He needs to summon another demon, and he needs to do it fast. He whips out the Black Book, flips desperately through its pages, and arranges the offerings around the iron circle set into the floor of his basement. A phonebook, a pile of dust, a miniature casket, a oh my god he got in screw it he'll do it without the rest!
He forces an immense amount of energy through his body into the summoning. The dust whirls into the air. He screams as his skin crackles and snaps with static. "I summon thee! I summon thee! I summon thee, K-Kh-"
It is possibly the most regrettable sneeze in Mortimer Halliwell's life.
There is a plume of red flame, and there is someone in his circle.
Once the last circle is filled, Ari steps into Da'at and begins his chant. His eyes stare straight ahead, over the receptacle and in the administrator's general direction (though not directly into her eyes, because if she has a soul he'd really rather not gaze into it). Gradually they turn milky, then begin to glow cyan-blue. It would seem that the scry worked.
Just as his pupils reappear, his eyes come to rest on the administrator's and he's
falling into them.
This could be bad.
A tall, tall tower marks the center of her domain, an infinite expanse of sky above and ground below, divided into two halves by a straight line of tall, tall cliffs; one half's sky is bright as noon, the other dark as midnight. And every second a vast number of people across seventy-odd universes die, become available to her, and appear in stasis in the infinite catacombs beneath the ground; and an even vaster number of destroyed objects enter an immaterial queue, to be sorted by a clever and intricate set of rules that will eventually cause them to appear in someone's home; and an even vaster number of particles of dust attempt to settle onto some surface or another and are instead quietly deleted from existence.
Nothing in this realm can ever be permanently destroyed. Even the dust could be brought back, enough of it to drown planets, if she found a use for it. She can examine the entire history of each individual particle and instantiate it in whatever configuration she chooses. All of the information representing every person or thing that has ever existed in any universe connected to her domain is constantly available to her.
Ari beholds infinity and tries to keep himself from dissolving into it.
He looks away from the sky and the horizon, clasps his hands over his eyes. He counts the lines on his palms, trying not to feel the unimaginable ocean of death and life flowing through himself. Tries not to see the expanse of unending, the absence of an end, the complete and total inability to cease. Knowledge claws at his mind and he opens his mouth to scream and it's-
over. He's on the floor, shaking, his face covered in tears and blood. It seems he may have broken his nose falling onto one of the receptacles. How nice.
"That was unexpected," says the administrator. It's possible that she sounds slightly concerned.
A voice fills his mind. Ice and fire, ice and snow. Fear, but never let it show. Ice and fire, ice and snow. Fear, but never let it show. After a bit of this he starts thinking along with it, not noticing or caring that he's saying it aloud.
"I. I need to remember not to soulgaze any more gods. Sorry."
"You're. Big. Your soul, it's really big. I don't think humans are built to see that. I'm glad you had fun."
"I could see that," he decides. "But you're a lot more now. You're big."
"Ah- the scrying? Yeah, I think I can get the note to Probably God through a mini-portal. If you looked through the portal, could you make the notes where she is from then on?"
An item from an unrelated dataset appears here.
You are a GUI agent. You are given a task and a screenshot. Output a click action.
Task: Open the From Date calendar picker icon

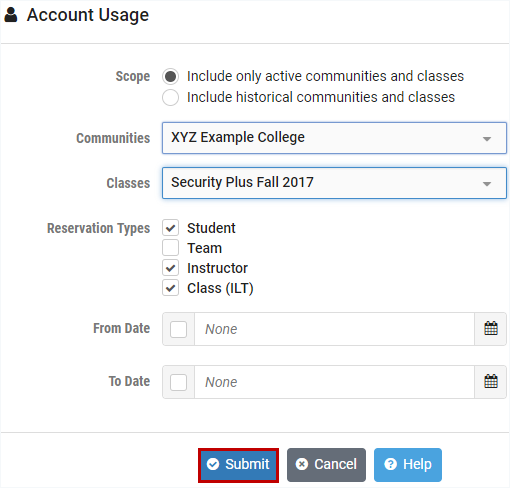pos(491,329)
He starts chanting in his usual Germanic, but it's a bit more complex than his usual incantations. It demands that a path be opened by his false death, a path to where he should go, held open by his continuing life. At the climax, he bursts into flames. Damn, but this immortality thing is handy.
A rip opens in the air and expands until someone could probably fit their hand inside.
Your domain collects only one category of aware life. All the rest, and some unlucky members of that category, can be permanently destroyed. May I have those?
A note appears, written in clipped ancient Hebrew on slightly glowing lambskin. Please don't open another gate to the afterlife from the mortal world. It upsets the universe. Also, stop making people in this world immortal, it messes up my thermodynamics. What do you want to do with the soulless?
I want to collect them in my domain. I dislike impermanence. This world has too much of it.
Is your domain somewhere beyond the Outer Gates? I don't see where you came from. And impermanence is a part of how I made this universe. If high-energy beings continued to exist, it'd degrade the boundary between this world and the Outside. And that boundary keeps out an infinite sea of horrible monsters, which I'd rather not have an infestation of.
My domain is elsewhere. What I collect in it will not affect this world at all, unless accidentally summoned here in the way I was. The infinite sea of horrible monsters sounds very inconvenient.
I assume that by "elsewhere" you mean "somewhere beyond the infinite sea"? I did not know there was anything else. If you can collect them without bothering me, why did you bother me about it? The monsters are very inconvenient; a great deal of my power and a substantial portion of my world's construction is devoted to keeping them out.
I was advised that collecting them without permission might be impolite and cause conflict, which I would rather avoid. Would you like assistance with your monster problem? It's outside my usual area of interest, but a universe being overrun by infinite monsters sounds extremely untidy.